I know I was going to a community college, which is not even on the scale with a University, but, wow, that second semester was such a disappointment. I feel like I wasted my time and money. Yes, the credits are good and yes, a 4.0 looks awesome, however when I transfer to a REAL college, will I be ready? I will be expected to have learned 2 years of Computer Science, and so far that has just not happened. I am not going to give up on getting my degree, I will be transferring to Northern Virgina Community College (NOVA)! I just hope I can keep up with the other second year students! I did not sale any of my text books (Except Elementary Algebra) so I can use them as a bit of a reference if I get lost!
As I mentioned above I was laid off as of April. The job market here is just sad. There are no jobs. Period. None. Especially now that the high school kids are taking over the gas station/McDonalds/WalMart type jobs.

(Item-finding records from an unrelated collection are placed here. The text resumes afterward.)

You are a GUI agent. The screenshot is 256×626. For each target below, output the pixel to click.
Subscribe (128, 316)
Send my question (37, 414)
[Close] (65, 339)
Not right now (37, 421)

Not that I would want to work at any of those places, but if I stayed here those would be my only options and I would be forced to suck it up and just do it and hate it, everyday. No thanks, I will pass. (Not putting down anyone who works a job like that. I know how shitty it is, I have done it.)

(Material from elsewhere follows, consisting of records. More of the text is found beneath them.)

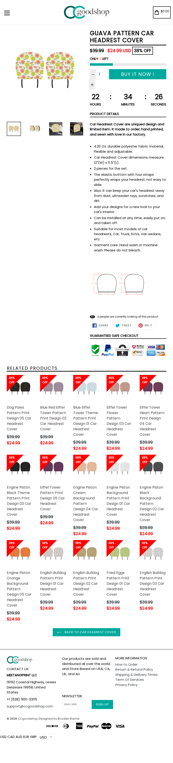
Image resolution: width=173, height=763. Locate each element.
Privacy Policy (126, 684)
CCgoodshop (28, 718)
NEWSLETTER (72, 696)
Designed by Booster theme (59, 718)
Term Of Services (129, 679)
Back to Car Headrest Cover (90, 632)
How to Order (126, 664)
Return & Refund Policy (134, 669)
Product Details (104, 113)
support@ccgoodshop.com (30, 706)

I have looked into the job market in VA and have applied for a few jobs! I got a call back on 2 of them, however, once they found out I could not come in for an interview because I lived over 1,000 miles away I got the usual, “We will keep your application on file. Feel free to call when you are settled in!” LOL! Still that is more then I would ever get here!
Moving to a new school and moving for better job opportunities are both good reasons to move, however there is one even better reason: Seth. Awww shucks, I just made myself blush like a little girl….damnit! I have been in a long distance relationship with Seth since the end of August/beginning of September and it has been amazing. You have probably seen me spend hours on PSN playing Sacred 2, Resident Evil 5, Borderlands, Dynasty Warriors…all games I have spent hundreds of hours on. Not because they are amazing games, but because I am playing them with an amazing person. It may seem at times like I have fallen off the planet, because every chance I get I just want to talk with him. Wouldn’t you want to do the same if you met the love of your life? I have spent the last months getting to know him, meeting his kids, and falling deeper in love with him.

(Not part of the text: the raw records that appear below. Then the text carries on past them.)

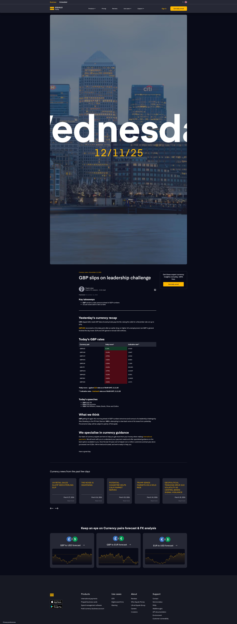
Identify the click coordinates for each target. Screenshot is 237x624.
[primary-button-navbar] (178, 8)
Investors (134, 612)
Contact (155, 598)
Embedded (63, 2)
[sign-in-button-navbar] (164, 8)
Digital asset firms (117, 602)
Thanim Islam (89, 288)
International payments (89, 598)
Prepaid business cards (89, 602)
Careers (134, 609)
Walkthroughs (157, 609)
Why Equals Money (138, 602)
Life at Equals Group (138, 605)
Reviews (114, 8)
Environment (157, 615)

Being apart has been insanely difficult, but it has also allowed us to build our relationship around communication and trust, both of which I have had trouble with in the past. The thought of living with him is just to good to be true. After all this time apart I know we will never take our time together for granted. Even if it is just me sitting on the couch next to him playing Monster Hunter while he plays Battlefield. The fact that we are just in the same room sends me soaring! I am pretty sure I will have a permanent big giant goofy grin on my face for a very long time.
I am also not completely naive. I know living with someone is a huge adjustment. Plus, boys have cooties and that is a big concern of mine. I am going to have to get a few of those mini cans of Lysol so I can keep them with me at all times. Seriously though, I have said it before and I still know it is true, if I stay in Iowa I will do nothing with my life. I am finally ready to say goodbye to my family, it will be tough, but it is time I started to live my own life.
Seth is flying here on June 5th, he is going to meet my family and then June 6th we are driving back to Virgina together!